As for Kate Moss

You know how I feel about drugs.  OK, perhaps you don't.  Essentially I feel the drug war is a miserable failure, that marijuana should be legalized, taxed and treated like alcohol, and that drug possession should be decriminalized.  I feel that what someone does to their body, as long as it doesn't hurt anyone else, is no one else's business.

That being the case, I don't fault dearest Kate or think that she did a bad thing.

But — and here's the catch — she's a very public figure who got caught with her hand in the nose candy jar.  And she got caught on film.

Yes, the companies are overreacting, but remember that America is in the throes of a prolonged conservative movement, so they risk alienating the general population, their customers, if they don't distance themselves from her.  Doing otherwise could be perceived as supporting — or at least being tolerant of — cocaine use and, to a larger degree, illicit drug use in general.  They can't run that risk, and now is not the time to rock the financial boat, so they responded.

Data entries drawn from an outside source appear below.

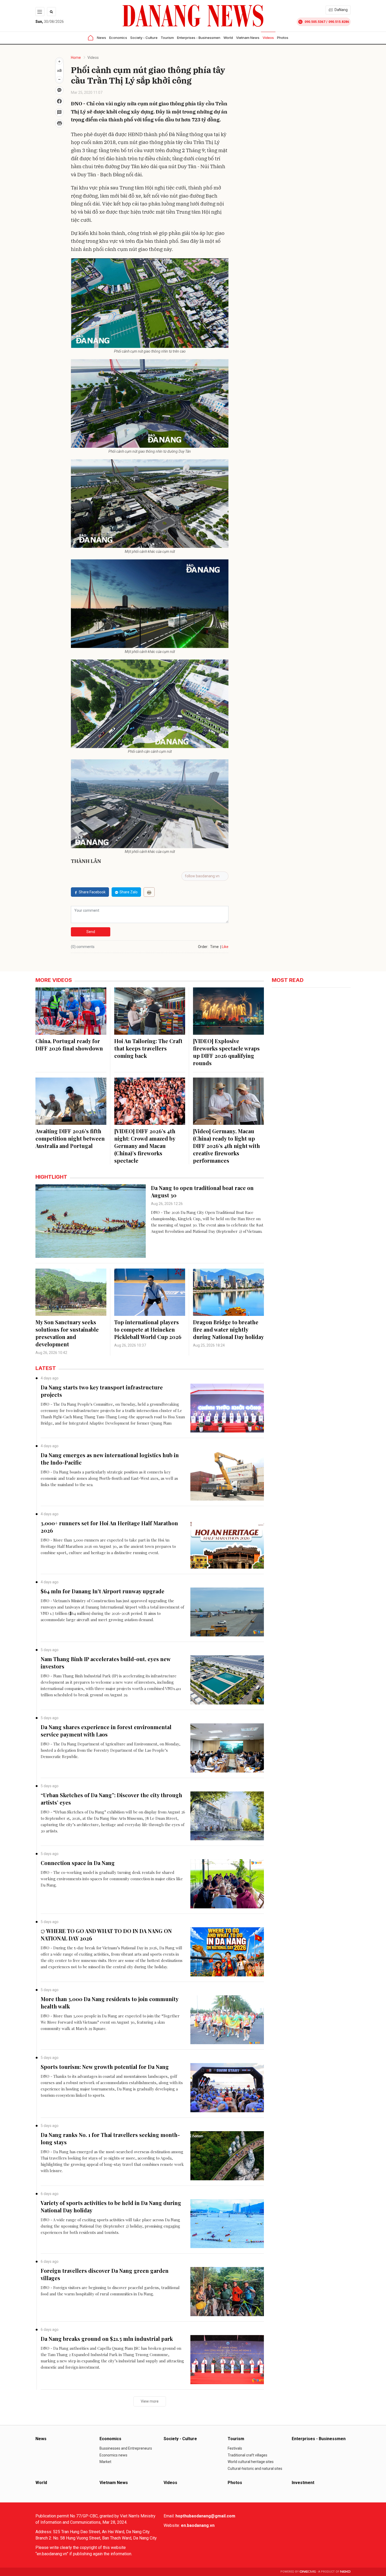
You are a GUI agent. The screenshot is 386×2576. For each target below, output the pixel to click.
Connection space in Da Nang (78, 1862)
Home (76, 57)
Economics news (113, 2455)
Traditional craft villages (247, 2455)
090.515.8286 (338, 22)
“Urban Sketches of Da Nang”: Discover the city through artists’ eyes (111, 1798)
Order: (203, 947)
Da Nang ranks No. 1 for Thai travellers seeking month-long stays (110, 2138)
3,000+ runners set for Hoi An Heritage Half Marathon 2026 (109, 1526)
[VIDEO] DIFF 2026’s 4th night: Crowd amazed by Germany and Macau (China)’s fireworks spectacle (144, 1145)
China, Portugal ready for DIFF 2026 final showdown (69, 1044)
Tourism (167, 37)
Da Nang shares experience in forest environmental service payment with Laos (106, 1730)
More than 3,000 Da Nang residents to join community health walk (109, 2002)
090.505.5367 (315, 22)
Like (225, 947)
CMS (308, 2571)
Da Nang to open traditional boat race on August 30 (202, 1191)
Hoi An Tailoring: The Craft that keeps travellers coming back (148, 1048)
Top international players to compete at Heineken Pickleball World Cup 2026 (147, 1329)
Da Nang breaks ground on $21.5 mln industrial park (107, 2338)
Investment (303, 2482)
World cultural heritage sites (251, 2462)
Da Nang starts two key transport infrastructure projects (102, 1391)
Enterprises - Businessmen (198, 37)
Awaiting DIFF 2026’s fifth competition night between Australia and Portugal (70, 1138)
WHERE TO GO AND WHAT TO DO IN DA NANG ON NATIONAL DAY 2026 (106, 1934)
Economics (118, 37)
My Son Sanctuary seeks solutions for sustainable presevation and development (67, 1333)
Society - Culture (144, 37)
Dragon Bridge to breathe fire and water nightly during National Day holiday (228, 1329)
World (228, 37)
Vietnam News (247, 37)
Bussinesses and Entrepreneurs (126, 2448)
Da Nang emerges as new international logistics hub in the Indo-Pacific (110, 1458)
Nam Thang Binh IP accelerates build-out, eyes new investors (105, 1662)
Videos (268, 37)
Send (90, 932)
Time (214, 947)
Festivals (235, 2448)
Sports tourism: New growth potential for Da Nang (105, 2066)
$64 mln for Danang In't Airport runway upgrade (102, 1591)
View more (150, 2401)
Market (105, 2462)
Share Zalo (128, 892)
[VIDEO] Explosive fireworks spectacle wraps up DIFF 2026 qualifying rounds (226, 1052)
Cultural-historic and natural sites (255, 2468)
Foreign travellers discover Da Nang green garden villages (105, 2274)
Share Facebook (92, 892)
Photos (282, 37)
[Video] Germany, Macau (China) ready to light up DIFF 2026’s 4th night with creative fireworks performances (226, 1145)
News (101, 37)
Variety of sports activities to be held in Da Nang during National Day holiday (111, 2206)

Ultimately?  She made a mistake and is being tried and convicted in the court of public opinion.

She's a public figure who is supposed to represent, if not actually be, a role model.  While her role in society comes with lots of money, it also comes with responsibility, whether real or perceived.

Personally, in her shoes, I'd have made sure no one — absolutely no one — could have seen what I was doing, even more importantly that they couldn't snap a picture of it.  Her failure in judgment is now her problem.

It's a stupid mistake (getting caught, not doing drugs).  She did something illegal, even if we don't agree with it being illegal.  Oops.  But worse than that, she got photographed while doing it.  What else could she expect?  And what was she thinking?  Get a room!  Don't use the studio where, surprisingly, there are other people around.